Thursday, 12 August 2021

Bills

Counter-Terrorism Legislation Amendment (Sunsetting Review and Other Measures) Bill 2021; In Committee

12:29 pm

Photo of Nick McKimNick McKim (Tasmania, Australian Greens) Share this | Hansard source

I won't hold the Senate up unduly but I will make the point that once again the major parties in this place are in lock step on an erosion of rights and freedoms in our country. This legislation, like so many other pieces of legislation that have passed through this parliament and state and territory parliaments in the last couple of decades, erodes fundamental rights and freedoms.

It is worth pointing out, yet again, that Australia remains the only liberal democracy in the world that does not have some kind of charter of rights or bill of rights, whether constitutionally enshrined or legislatively enshrined, and it is the absence of such a charter of rights or bill of rights that makes it so much easier for the major parties to collude in walking us ever further down the dangerous path to a police state and a surveillance state.

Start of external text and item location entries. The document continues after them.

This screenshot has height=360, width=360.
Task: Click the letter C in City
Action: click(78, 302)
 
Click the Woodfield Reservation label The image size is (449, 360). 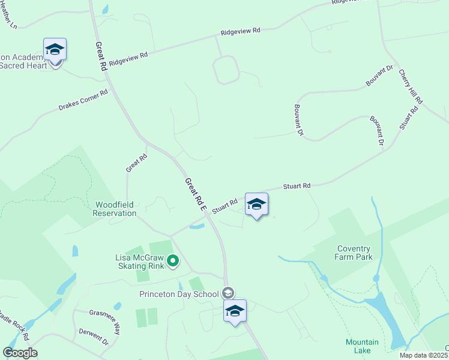click(115, 209)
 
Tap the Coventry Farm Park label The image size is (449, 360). click(354, 253)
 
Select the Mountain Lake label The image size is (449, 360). click(362, 346)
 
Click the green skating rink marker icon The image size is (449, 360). click(173, 260)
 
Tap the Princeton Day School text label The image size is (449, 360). click(179, 294)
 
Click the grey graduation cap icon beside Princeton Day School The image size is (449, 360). click(228, 293)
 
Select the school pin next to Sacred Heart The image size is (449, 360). click(55, 50)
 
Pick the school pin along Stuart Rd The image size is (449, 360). click(256, 204)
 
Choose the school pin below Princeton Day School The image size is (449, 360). click(235, 311)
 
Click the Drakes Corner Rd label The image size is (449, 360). click(83, 100)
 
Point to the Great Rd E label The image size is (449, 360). click(195, 194)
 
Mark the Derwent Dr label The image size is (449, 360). click(94, 337)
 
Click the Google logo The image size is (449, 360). click(20, 353)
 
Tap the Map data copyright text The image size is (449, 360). click(424, 355)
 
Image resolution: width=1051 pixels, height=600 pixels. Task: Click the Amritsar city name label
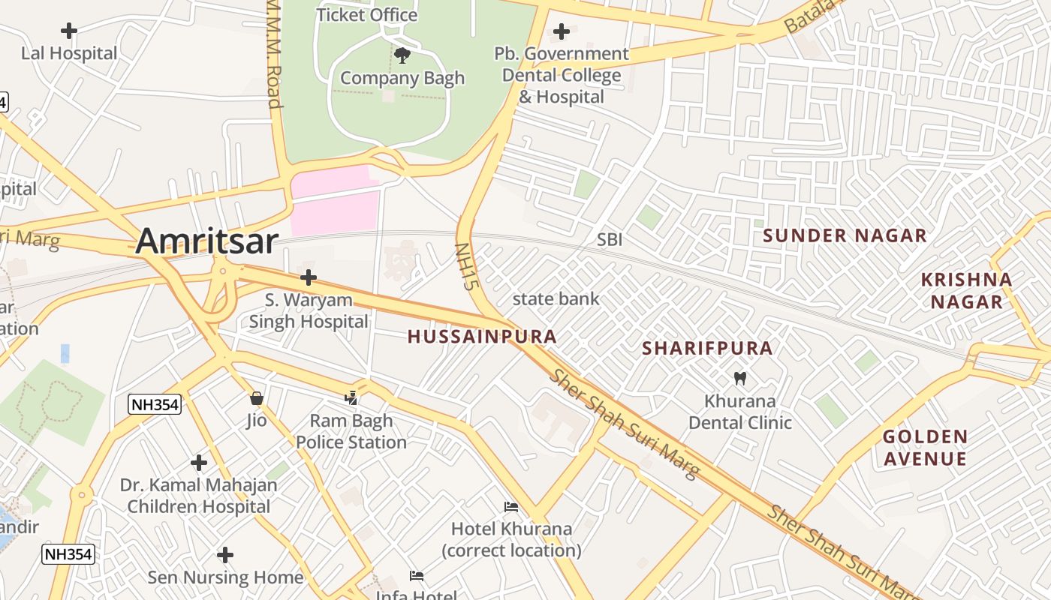tap(207, 241)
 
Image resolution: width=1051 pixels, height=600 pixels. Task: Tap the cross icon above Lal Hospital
tap(69, 31)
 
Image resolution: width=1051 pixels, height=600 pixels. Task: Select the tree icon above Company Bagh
tap(402, 55)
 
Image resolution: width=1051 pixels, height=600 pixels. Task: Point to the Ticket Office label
tap(366, 14)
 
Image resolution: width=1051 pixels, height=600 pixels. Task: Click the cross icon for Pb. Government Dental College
tap(561, 32)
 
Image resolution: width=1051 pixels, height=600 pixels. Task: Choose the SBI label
tap(610, 239)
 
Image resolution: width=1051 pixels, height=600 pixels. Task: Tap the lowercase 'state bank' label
tap(556, 298)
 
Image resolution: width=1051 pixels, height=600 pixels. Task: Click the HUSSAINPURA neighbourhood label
tap(482, 337)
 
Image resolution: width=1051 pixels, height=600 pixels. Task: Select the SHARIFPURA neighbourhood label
tap(707, 348)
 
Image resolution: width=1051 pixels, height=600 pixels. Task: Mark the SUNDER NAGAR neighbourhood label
tap(845, 236)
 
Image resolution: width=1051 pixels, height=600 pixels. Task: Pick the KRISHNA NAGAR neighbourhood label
tap(966, 290)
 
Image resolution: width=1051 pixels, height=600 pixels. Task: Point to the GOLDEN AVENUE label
tap(925, 447)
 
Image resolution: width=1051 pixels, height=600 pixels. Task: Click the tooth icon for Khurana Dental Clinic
tap(739, 378)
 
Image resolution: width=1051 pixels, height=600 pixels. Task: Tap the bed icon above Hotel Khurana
tap(511, 507)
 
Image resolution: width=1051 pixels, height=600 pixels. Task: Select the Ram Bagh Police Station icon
tap(351, 398)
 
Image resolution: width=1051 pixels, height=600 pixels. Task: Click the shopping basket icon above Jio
tap(257, 398)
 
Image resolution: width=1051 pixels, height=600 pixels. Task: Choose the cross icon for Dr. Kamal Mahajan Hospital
tap(199, 463)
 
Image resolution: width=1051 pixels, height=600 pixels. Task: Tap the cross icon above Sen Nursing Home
tap(225, 555)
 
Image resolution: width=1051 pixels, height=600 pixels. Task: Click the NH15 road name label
tap(467, 266)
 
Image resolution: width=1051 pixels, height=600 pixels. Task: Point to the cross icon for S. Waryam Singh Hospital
tap(308, 278)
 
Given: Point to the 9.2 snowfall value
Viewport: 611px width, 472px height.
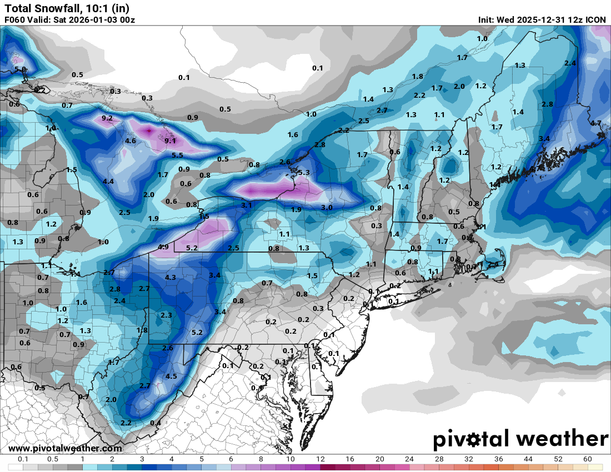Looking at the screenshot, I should tap(107, 118).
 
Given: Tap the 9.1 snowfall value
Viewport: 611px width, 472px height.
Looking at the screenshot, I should tap(171, 140).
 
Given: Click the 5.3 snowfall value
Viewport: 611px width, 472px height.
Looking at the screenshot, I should tap(304, 173).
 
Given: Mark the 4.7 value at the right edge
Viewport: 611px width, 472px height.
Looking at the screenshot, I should tap(596, 123).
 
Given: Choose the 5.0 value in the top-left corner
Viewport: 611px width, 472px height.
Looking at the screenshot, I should tap(21, 69).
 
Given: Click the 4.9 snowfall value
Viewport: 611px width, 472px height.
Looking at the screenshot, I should tap(163, 247).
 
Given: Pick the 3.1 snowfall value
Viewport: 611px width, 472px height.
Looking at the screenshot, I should tap(247, 205).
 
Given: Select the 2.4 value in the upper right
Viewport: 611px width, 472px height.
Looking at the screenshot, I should tap(570, 63).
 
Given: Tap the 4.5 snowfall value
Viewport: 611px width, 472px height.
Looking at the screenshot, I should tap(171, 376).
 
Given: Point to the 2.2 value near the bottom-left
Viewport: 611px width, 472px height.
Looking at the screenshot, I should tap(126, 423).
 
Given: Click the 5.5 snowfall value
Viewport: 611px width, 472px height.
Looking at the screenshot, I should tap(177, 155).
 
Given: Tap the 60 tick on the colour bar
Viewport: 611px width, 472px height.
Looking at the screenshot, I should tap(587, 459).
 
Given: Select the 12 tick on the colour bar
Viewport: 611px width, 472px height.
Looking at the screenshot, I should tap(320, 459).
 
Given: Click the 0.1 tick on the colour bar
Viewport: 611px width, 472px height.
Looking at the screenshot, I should tap(23, 459).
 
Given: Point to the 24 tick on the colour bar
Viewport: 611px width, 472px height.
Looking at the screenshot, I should tap(409, 459).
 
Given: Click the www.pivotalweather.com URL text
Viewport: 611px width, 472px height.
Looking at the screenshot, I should tap(65, 448).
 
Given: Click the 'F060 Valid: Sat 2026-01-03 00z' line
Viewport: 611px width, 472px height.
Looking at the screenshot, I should tap(69, 19).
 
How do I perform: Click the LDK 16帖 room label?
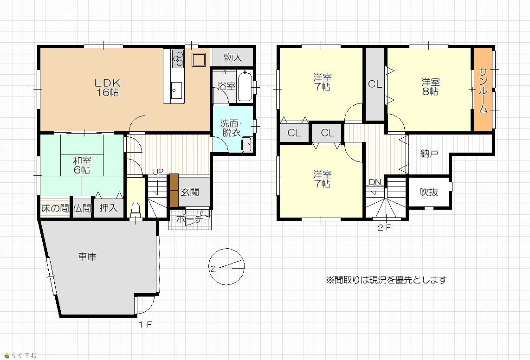(108, 88)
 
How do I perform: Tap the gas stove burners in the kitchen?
(178, 59)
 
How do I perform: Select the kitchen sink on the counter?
(176, 90)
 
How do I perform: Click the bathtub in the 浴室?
(245, 87)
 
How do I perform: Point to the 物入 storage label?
(233, 58)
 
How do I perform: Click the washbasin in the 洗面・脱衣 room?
(247, 145)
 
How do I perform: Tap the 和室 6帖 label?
(82, 165)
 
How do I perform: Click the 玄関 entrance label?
(190, 192)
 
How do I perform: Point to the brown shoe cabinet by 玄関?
(174, 190)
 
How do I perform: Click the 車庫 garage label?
(88, 257)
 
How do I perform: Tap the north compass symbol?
(226, 267)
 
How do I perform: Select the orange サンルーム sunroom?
(483, 90)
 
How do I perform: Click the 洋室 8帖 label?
(430, 87)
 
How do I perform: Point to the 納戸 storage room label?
(429, 154)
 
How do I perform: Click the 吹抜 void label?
(429, 192)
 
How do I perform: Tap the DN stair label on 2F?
(375, 182)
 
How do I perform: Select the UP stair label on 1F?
(158, 172)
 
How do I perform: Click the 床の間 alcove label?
(55, 208)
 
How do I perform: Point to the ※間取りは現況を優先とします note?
(386, 280)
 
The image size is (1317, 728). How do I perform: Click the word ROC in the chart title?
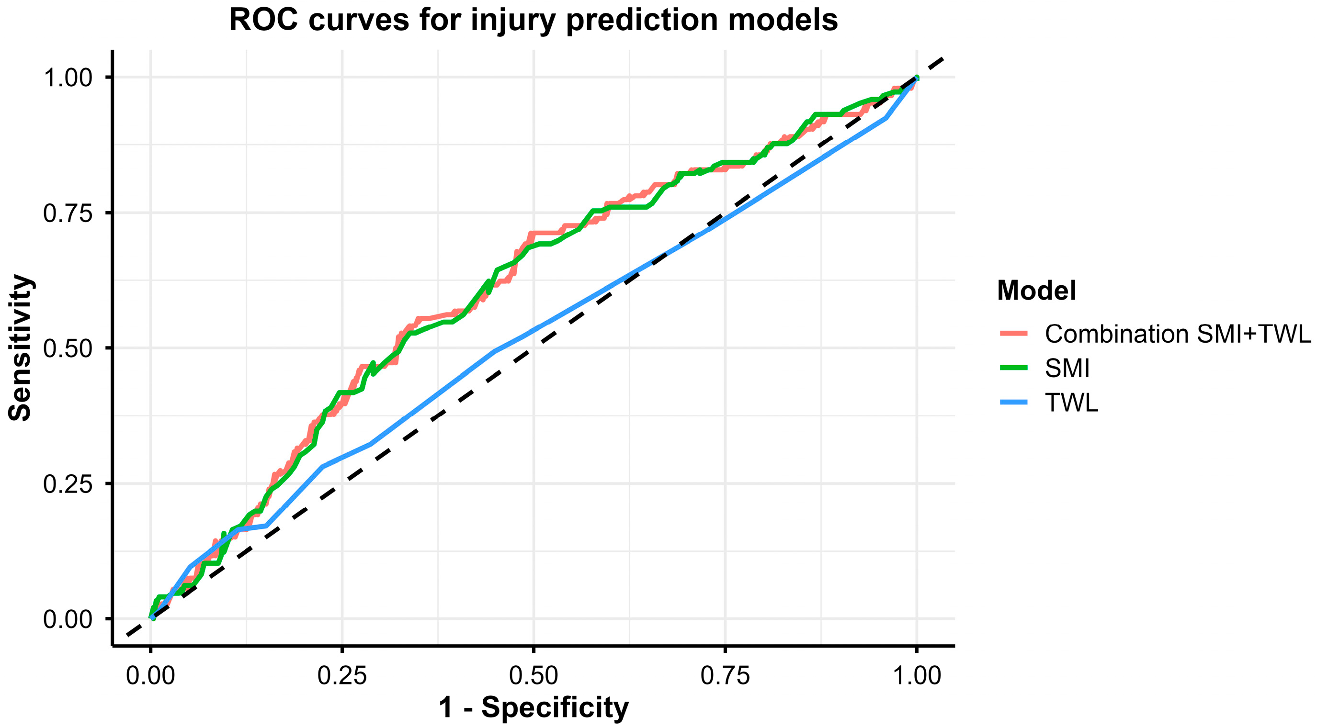[263, 21]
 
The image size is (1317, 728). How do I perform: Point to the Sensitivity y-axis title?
[21, 347]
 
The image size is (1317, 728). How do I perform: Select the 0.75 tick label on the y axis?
[68, 213]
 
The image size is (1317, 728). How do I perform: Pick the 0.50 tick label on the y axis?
[68, 349]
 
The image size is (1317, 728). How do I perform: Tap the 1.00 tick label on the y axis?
[68, 78]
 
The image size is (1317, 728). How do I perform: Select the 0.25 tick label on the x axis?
[342, 676]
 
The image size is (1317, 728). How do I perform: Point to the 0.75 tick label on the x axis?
[725, 676]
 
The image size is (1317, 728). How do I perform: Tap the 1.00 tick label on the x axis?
[916, 676]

In the last two decades, Commonwealth, state or territory parliaments have passed well over 200 pieces of legislation that erode fundamental rights and freedoms in the name of counterterrorism. It is worth pointing out that many of those pieces of legislation have been introduced in the name of counterterrorism, and then the powers, often very intrusive powers, contained in those pieces of legislation are used for intelligence gathering or data harvesting that has nothing to do with counterterrorism. I will give colleagues just one example, which is that the metadata retention laws are being used not to keep us safe from terrorists but for local governments to gather evidence to prosecute their ratepayers for having unregistered pets. That is where we find ourselves today, colleagues.

These powers, which we consistently grant through our parliaments because the major parties are in lock step on these issues, are dangerous. They have not been argued for comprehensively. Our terrorism threat level has remained unchanged over many years in this country, yet we continue to see pieces of legislation coming to this place and passed with the support of both the major parties. That, unfortunately, is what we're seeing today.